## [Aim]
Copy the data below line for line, keeping every character unchanged.

☆ ☆ ☆

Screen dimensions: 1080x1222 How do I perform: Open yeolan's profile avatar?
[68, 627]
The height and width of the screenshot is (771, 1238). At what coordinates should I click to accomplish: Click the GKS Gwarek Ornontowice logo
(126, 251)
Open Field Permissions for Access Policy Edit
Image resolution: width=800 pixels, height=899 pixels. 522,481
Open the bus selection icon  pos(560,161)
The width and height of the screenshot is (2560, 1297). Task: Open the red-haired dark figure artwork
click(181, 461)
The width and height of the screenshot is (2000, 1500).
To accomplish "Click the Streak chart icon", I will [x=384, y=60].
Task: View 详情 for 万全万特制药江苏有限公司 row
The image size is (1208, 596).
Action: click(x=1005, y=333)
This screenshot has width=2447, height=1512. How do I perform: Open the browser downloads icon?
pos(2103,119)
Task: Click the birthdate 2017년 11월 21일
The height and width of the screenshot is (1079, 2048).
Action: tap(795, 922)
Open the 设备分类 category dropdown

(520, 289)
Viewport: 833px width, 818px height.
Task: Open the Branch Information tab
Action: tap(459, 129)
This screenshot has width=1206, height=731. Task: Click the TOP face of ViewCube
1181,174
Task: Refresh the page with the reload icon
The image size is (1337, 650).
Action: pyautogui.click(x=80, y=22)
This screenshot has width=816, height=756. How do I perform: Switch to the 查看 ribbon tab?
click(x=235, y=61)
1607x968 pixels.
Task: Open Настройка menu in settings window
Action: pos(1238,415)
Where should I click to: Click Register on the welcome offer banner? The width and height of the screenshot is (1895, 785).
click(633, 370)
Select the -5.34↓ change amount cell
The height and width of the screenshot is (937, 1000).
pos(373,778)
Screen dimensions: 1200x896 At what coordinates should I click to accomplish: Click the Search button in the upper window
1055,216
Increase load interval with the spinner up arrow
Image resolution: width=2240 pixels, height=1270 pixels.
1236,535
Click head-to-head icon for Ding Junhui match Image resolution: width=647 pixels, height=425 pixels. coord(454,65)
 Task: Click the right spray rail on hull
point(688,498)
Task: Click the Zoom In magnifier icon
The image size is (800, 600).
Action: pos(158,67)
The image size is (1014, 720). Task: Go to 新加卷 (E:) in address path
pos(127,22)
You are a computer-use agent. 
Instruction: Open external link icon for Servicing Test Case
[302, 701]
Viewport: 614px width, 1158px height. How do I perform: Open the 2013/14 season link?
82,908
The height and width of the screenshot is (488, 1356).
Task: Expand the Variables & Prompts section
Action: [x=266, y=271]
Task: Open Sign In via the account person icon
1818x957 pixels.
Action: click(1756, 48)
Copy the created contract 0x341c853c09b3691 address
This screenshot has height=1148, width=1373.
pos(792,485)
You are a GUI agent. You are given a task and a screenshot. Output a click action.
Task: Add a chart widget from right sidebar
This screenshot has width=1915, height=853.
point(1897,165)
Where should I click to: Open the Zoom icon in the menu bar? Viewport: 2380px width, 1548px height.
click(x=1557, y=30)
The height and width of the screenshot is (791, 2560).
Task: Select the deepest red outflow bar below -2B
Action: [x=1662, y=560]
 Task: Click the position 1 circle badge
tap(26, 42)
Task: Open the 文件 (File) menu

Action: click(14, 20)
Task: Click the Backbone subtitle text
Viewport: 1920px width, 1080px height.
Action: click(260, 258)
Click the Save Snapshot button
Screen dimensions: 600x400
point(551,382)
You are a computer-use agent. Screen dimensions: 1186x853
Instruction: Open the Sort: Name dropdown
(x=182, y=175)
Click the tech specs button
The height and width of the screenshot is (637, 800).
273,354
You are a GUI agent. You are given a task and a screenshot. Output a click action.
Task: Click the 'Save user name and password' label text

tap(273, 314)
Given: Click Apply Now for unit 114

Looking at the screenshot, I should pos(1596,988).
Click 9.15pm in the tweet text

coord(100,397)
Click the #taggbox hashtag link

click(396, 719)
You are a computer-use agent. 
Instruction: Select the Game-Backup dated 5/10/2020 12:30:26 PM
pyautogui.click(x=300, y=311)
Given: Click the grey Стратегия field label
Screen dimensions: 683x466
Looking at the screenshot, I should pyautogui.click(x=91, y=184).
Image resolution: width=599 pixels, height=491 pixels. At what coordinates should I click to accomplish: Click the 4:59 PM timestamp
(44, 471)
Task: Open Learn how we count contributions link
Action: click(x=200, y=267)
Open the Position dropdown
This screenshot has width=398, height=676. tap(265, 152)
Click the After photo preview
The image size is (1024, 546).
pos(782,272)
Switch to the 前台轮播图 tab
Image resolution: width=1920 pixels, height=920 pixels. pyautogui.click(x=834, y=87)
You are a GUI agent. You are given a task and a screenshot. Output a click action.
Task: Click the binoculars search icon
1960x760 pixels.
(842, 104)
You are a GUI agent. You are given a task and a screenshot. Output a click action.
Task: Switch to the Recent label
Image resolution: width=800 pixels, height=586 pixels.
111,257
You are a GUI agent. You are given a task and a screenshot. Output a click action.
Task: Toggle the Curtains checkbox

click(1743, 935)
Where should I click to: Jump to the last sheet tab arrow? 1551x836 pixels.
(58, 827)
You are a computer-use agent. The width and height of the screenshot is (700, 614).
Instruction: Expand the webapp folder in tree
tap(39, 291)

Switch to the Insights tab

☆ ☆ ☆

## [Final result]
Screen dimensions: 1080x1222 How do I perform: Open yeolan's profile avatar?
[68, 627]
The height and width of the screenshot is (771, 1238). At what coordinates should I click to accomplish: Click the GKS Gwarek Ornontowice logo
(126, 251)
Open Field Permissions for Access Policy Edit
Image resolution: width=800 pixels, height=899 pixels. 522,481
Open the bus selection icon  pos(560,161)
The width and height of the screenshot is (2560, 1297). Task: Open the red-haired dark figure artwork
click(181, 461)
The width and height of the screenshot is (2000, 1500).
To accomplish "Click the Streak chart icon", I will [x=384, y=60].
Task: View 详情 for 万全万特制药江苏有限公司 row
The image size is (1208, 596).
Action: click(x=1005, y=333)
This screenshot has width=2447, height=1512. How do I perform: Open the browser downloads icon?
pos(2103,119)
Task: Click the birthdate 2017년 11월 21일
The height and width of the screenshot is (1079, 2048).
Action: tap(795, 922)
Open the 设备分类 category dropdown

(520, 289)
Viewport: 833px width, 818px height.
Task: Open the Branch Information tab
Action: tap(459, 129)
This screenshot has width=1206, height=731. Task: Click the TOP face of ViewCube
1181,174
Task: Refresh the page with the reload icon
The image size is (1337, 650).
Action: pyautogui.click(x=80, y=22)
This screenshot has width=816, height=756. How do I perform: Switch to the 查看 ribbon tab?
click(x=235, y=61)
1607x968 pixels.
Task: Open Настройка menu in settings window
Action: pos(1238,415)
Where should I click to: Click Register on the welcome offer banner? The width and height of the screenshot is (1895, 785).
click(633, 370)
Select the -5.34↓ change amount cell
The height and width of the screenshot is (937, 1000).
pos(373,778)
Screen dimensions: 1200x896 At what coordinates should I click to accomplish: Click the Search button in the upper window
1055,216
Increase load interval with the spinner up arrow
Image resolution: width=2240 pixels, height=1270 pixels.
1236,535
Click head-to-head icon for Ding Junhui match Image resolution: width=647 pixels, height=425 pixels. coord(454,65)
 Task: Click the right spray rail on hull
point(688,498)
Task: Click the Zoom In magnifier icon
The image size is (800, 600).
Action: pos(158,67)
The image size is (1014, 720). Task: Go to 新加卷 (E:) in address path
pos(127,22)
You are a computer-use agent. 
Instruction: Open external link icon for Servicing Test Case
[302, 701]
Viewport: 614px width, 1158px height. How do I perform: Open the 2013/14 season link?
82,908
The height and width of the screenshot is (488, 1356).
Task: Expand the Variables & Prompts section
Action: [x=266, y=271]
Task: Open Sign In via the account person icon
1818x957 pixels.
Action: click(1756, 48)
Copy the created contract 0x341c853c09b3691 address
This screenshot has height=1148, width=1373.
pos(792,485)
You are a GUI agent. You are given a task and a screenshot. Output a click action.
Task: Add a chart widget from right sidebar
This screenshot has width=1915, height=853.
point(1897,165)
Where should I click to: Open the Zoom icon in the menu bar? Viewport: 2380px width, 1548px height.
click(x=1557, y=30)
The height and width of the screenshot is (791, 2560).
Task: Select the deepest red outflow bar below -2B
Action: [x=1662, y=560]
 Task: Click the position 1 circle badge
tap(26, 42)
Task: Open the 文件 (File) menu

Action: click(14, 20)
Task: Click the Backbone subtitle text
Viewport: 1920px width, 1080px height.
Action: click(260, 258)
Click the Save Snapshot button
Screen dimensions: 600x400
point(551,382)
You are a computer-use agent. Screen dimensions: 1186x853
Instruction: Open the Sort: Name dropdown
(x=182, y=175)
Click the tech specs button
The height and width of the screenshot is (637, 800).
273,354
You are a GUI agent. You are given a task and a screenshot. Output a click action.
Task: Click the 'Save user name and password' label text

tap(273, 314)
Given: Click Apply Now for unit 114

Looking at the screenshot, I should pos(1596,988).
Click 9.15pm in the tweet text

coord(100,397)
Click the #taggbox hashtag link

click(396, 719)
You are a computer-use agent. 
Instruction: Select the Game-Backup dated 5/10/2020 12:30:26 PM
pyautogui.click(x=300, y=311)
Given: Click the grey Стратегия field label
Screen dimensions: 683x466
Looking at the screenshot, I should pyautogui.click(x=91, y=184).
Image resolution: width=599 pixels, height=491 pixels. At what coordinates should I click to accomplish: Click the 4:59 PM timestamp
(44, 471)
Task: Open Learn how we count contributions link
Action: click(x=200, y=267)
Open the Position dropdown
This screenshot has width=398, height=676. tap(265, 152)
Click the After photo preview
The image size is (1024, 546).
pos(782,272)
Switch to the 前台轮播图 tab
Image resolution: width=1920 pixels, height=920 pixels. pyautogui.click(x=834, y=87)
You are a GUI agent. You are given a task and a screenshot. Output a click action.
Task: Click the binoculars search icon
1960x760 pixels.
(842, 104)
You are a GUI agent. You are given a task and a screenshot. Output a click action.
Task: Switch to the Recent label
Image resolution: width=800 pixels, height=586 pixels.
111,257
You are a GUI agent. You are given a task and a screenshot. Output a click action.
Task: Toggle the Curtains checkbox

click(1743, 935)
Where should I click to: Jump to the last sheet tab arrow? 1551x836 pixels.
(58, 827)
You are a computer-use agent. The width and height of the screenshot is (700, 614).
Instruction: Expand the webapp folder in tree
tap(39, 291)

Switch to the Insights tab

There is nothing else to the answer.